SOURCE EXTRACT:
## START

EMusic and the Hoarding Instinct

Lots of bitterness out there about how today marks the end of the all-you-can-eat $9.95 music download program at emusic.com. As of today, your ten bucks “only” buys you forty tracks/month, i.e. 3-4 albums.

I was turned on to emusic days after starting to poke around the iTunes Music Store, and quickly discovered that not only was emusic much cheaper than ITMS, but it also had a catalog more in line with my tastes. Like most emusic users, I went on a month-long download binge after the announcement that the business model would change to resemble something remotely profitable. Today we are returned forcibly to our senses.

When you buy a CD or LP in meatspace, it’s a conscious choice, an investment. Assuming your choice was a good one, you listen to the recording dozens or hundreds of times, digging the artist’s work the way it was meant to be dug. In constrast, no one can possibly digest the unlimited amount of music one finds on a service like emusic. Greed, plus the collector’s urge to stockpile a massive MP3 collection mean that users replace genuine music appreciation with senseless hoarding. The compulsive MP3 collector trades depth for breadth, substance for quantity.

Of course, I know plenty of people who are serious music heads and who also have massive MP3 collections. MP3 hoarding does not make you musically shallow. But there are only so many hours in a day. Looked at another way: Even before MP3s, my personal LP and CD collection was large enough that I could go a year or two without repeating a track, assuming I had time to play a few albums per day. With MP3s, I could potentially go forever, because the collection always grows faster than my ability to digest it properly.

Once upon a time, getting a new album or two was an event. That album or artist consumed my attention for days or even weeks, and became indelibly associated with a passage in life. Getting a new album meant something. Today, I wake up in the morning to find 10 new albums on my hard drive. Newly acquired tracks are tiny blips on the radar. Even new albums I really love fail to make much of a dent in the consciousness; there’s just too much. Skipping stones, skimming the surface of the music universe. And yet I am still compelled to download 160 albums from emusic in a month. Why? Because of curiosity. Because I can. Because both giant hard drives and bandwidth are cheap. Because it’s a sickness.

The traditional music industry is unique in that its product can’t easily be sampled before purchase. A service like the old-school emusic lets you “graze” all you want, discard what you don’t like. Grazing is what makes MP3 music collecting fundamentally different from plumbing the record store. By that logic, emusic’s change of business plan is tantamount to the death of the service, as many people see it.

But not to me. The 30-second online previews you get at both ITMS and at emusic are usually enough to satisfy the grazing need. But beyond that, I think $10 for 40 tracks is a totally fair price. Yes, it’s more expensive than a P2P network. But I also get full, not partial albums. I get the cover art. I get a bit of editorial to give context to lesser-known artists. I get music recommendations that work, a place to stash music I’m contemplating, and I get the satisfaction of knowing I haven’t violated copyright. It’s a good price for a good service.

The way I see it, we’re saving $30-$40/month by not having a cable or dish hookup. We save more by not doing the cell phone thing (we have a 10-minute-per-month cell plan for emergencies only). I can easily justify the cost of emusic. It makes me smile, keeps me exposed to good music, and is still a way better deal than ITMS. I’m keeping my subscription.

## END

Stored items from a collection
## START

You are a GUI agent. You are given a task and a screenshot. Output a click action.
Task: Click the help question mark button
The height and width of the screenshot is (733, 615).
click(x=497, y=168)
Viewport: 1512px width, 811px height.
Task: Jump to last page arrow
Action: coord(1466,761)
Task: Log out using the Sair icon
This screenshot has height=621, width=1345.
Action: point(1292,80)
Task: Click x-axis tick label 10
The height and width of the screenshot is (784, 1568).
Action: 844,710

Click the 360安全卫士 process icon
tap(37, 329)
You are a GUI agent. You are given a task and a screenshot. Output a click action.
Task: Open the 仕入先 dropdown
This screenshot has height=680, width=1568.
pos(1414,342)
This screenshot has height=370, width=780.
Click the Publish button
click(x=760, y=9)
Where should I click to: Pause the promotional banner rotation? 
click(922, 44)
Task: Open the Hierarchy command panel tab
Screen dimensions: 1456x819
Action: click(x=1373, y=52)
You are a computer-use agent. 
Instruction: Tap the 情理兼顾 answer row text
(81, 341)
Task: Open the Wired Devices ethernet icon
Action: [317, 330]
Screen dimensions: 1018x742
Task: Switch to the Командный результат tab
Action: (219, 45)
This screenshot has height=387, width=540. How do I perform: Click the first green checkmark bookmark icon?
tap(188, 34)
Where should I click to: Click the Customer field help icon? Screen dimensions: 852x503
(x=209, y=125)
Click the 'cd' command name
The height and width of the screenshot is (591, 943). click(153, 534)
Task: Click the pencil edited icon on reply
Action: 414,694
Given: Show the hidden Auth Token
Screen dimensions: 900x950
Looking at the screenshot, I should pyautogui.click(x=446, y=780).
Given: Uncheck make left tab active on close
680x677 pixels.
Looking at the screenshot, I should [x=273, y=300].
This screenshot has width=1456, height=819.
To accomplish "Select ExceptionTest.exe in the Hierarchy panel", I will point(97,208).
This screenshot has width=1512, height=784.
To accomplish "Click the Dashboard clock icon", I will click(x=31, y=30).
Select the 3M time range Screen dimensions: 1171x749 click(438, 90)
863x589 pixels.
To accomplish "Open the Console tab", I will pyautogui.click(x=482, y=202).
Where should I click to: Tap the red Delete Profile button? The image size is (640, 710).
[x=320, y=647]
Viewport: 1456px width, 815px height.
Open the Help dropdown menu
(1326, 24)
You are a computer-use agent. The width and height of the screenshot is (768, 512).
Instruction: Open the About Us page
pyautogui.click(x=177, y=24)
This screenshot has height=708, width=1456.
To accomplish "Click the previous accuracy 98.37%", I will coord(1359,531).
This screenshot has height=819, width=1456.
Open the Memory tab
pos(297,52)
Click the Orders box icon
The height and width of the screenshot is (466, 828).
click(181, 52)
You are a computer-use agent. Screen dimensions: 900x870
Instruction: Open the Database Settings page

## END

PROBLEM REQUIREMENTS:
Please continue the post on eMusic and MP3 hoarding, starting after its final sentence and leaving the material aside.

REPLY TO THE EXERCISE:
Music: Big Star :: Strength of Strings

10 Replies to “EMusic and the Hoarding Instinct”

  1. I would rather emusic drop the facade of the monthly payment and just start charging reasonable rates for each album. Actually, I’d like to see emusic and ITMS team up and join catalogs… That would be fantastic.

    I was an old-time emusic user, and I loved the idea of randomly downloading new artists I had never heard of. I also downloaded lots of great stuff I had been looking to buy for years… I miss emusic’s old business model, but knew it would never last. I think their current BM is silly, and they should just join the other pay download sites with cheaper rates.

  2. The sex appeal is lost for me because I was never into music before emusic. My lack of interest was because I couldn’t afford to explore music’s richness and diversity at standard prices. My only exposure had been top40 radio and mtv. Hense the lack of interest. Emusic got me hooked, and continued to hook me because I could download albums as much as I wanted, listen to them and then trash them if I didn’t like it. There was no fear of wasted investment. It was like letting someone go into a shop and open the CDs before purchasing them. Once you do that its hard to do anything else.

    My ability to explore has just been severly restricted. I think I’ll turn to epitonic for exploration, and then meatspace shops for real albums.

    Who knows, maybe I’ll come crawling back to emusic, and ultimatly I do realize that my motivations are purely selfish… but who can blame me?

  3. > The sex appeal is lost for me because I was never into music before emusic.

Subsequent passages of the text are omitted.